AI is coming. That is what we heard throughout 2017 and will likely continue to hear throughout this year. For established businesses that are not Google or Facebook, a natural question to ask is: What have we got that is going to allow us to survive this transition?
There are hundreds of articles claiming that “data is the new oil” — by which they mean it is a fuel that will drive the AI economy. The “data is oil” analogy does have some truth to it. Like internal combustion engines with oil, AI needs data to run. AI takes in raw data and converts it into something useful for decision making.
But does AI need your data? There is a tendency these days to see all data as potentially valuable for AI, but that isn’t really the case. Yes, data, like oil, is used day-to-day to operate your prediction machine. But the data you are sitting on now is likely not that data. Instead, the data you have now, which your company accumulated over time, is the type of data used to build the prediction machine — not operate it.

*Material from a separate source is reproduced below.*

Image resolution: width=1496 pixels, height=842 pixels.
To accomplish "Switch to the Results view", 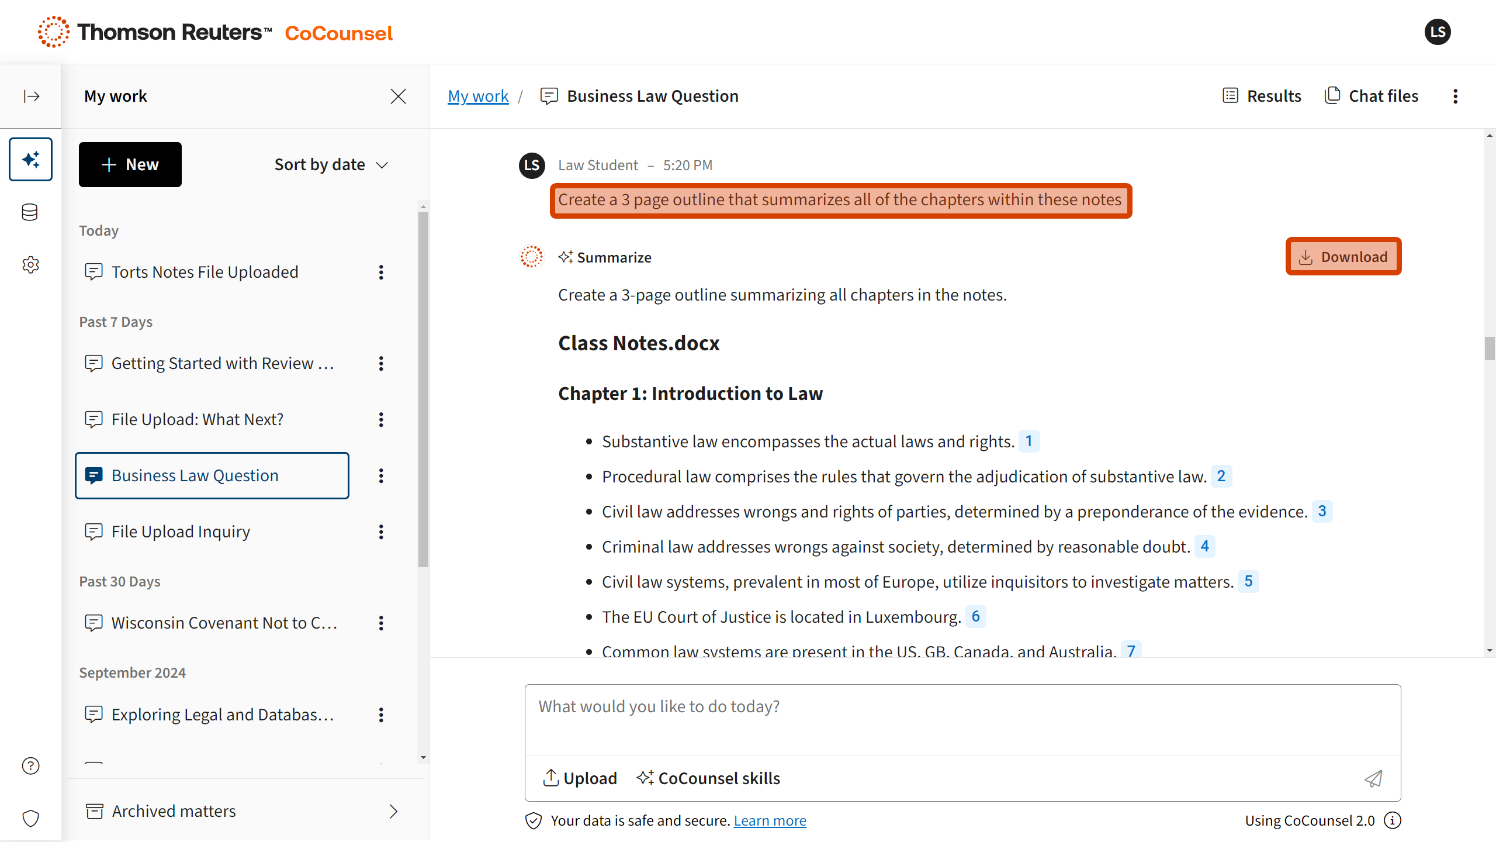I will pyautogui.click(x=1262, y=96).
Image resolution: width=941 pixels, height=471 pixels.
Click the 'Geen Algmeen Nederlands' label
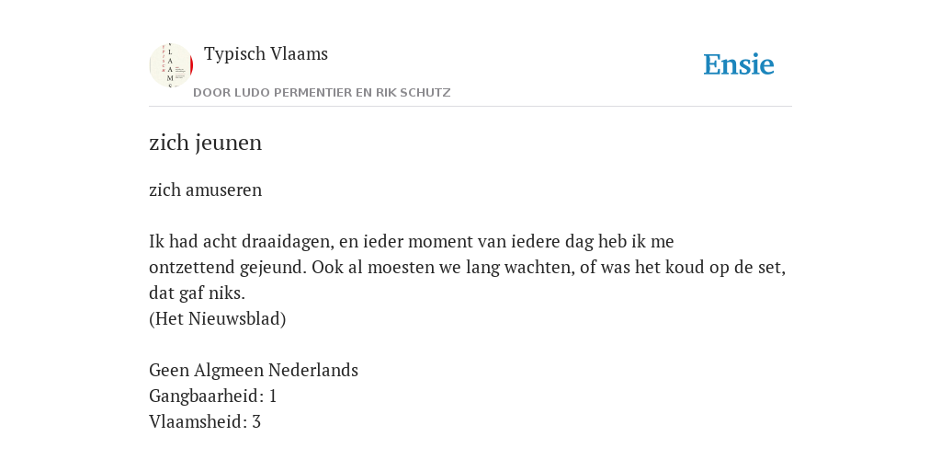[x=254, y=370]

Even to the extent that your data could be valuable, your ability to capture that value may be limited. How many other sources of comparable data exist? If you are one of many yogurt vendors, then your database containing the past 10 years of yogurt sales and related data (price, temperature, sales of related products like ice cream) will have less market value than if you are the only owner of that type of data. In other words, just as with oil, the greater the number of other suppliers of your type of data, the less value you can capture from your training data. The value of your training data is further influenced by the value generated through enhanced prediction accuracy. Your training data is more valuable if enhanced prediction accuracy can increase yogurt sales by $100 million rather than only $10 million.